Collection entries
[START]

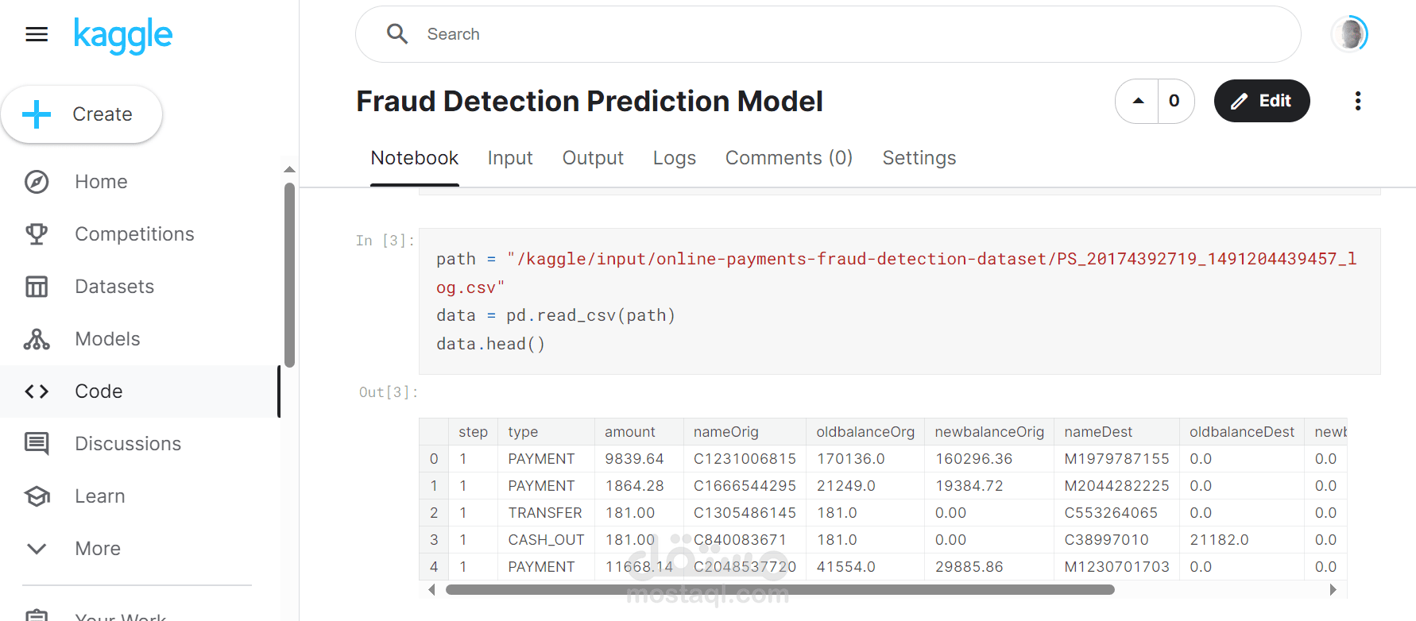Click the Learn graduation icon
Viewport: 1416px width, 621px height.
[37, 496]

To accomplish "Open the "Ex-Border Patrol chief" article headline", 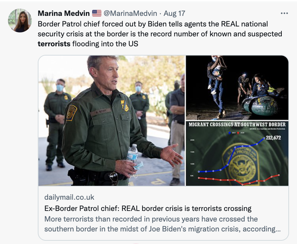I will click(148, 209).
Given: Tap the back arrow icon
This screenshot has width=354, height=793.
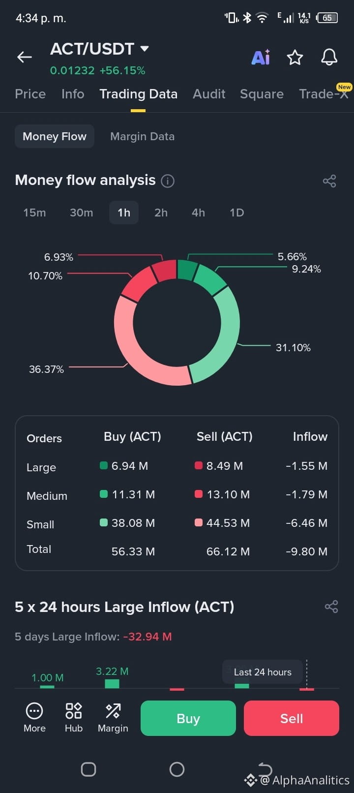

[END]

Rewrite the lines of the listing from the one containing "Given: Tap the back arrow icon" through the end of the listing, inclusive, substituting "chevron" for "arrow" and keeping everything else the same. Leave out the pictures.

*ANSWER TO THIS TASK*.
Given: Tap the back chevron icon
This screenshot has width=354, height=793.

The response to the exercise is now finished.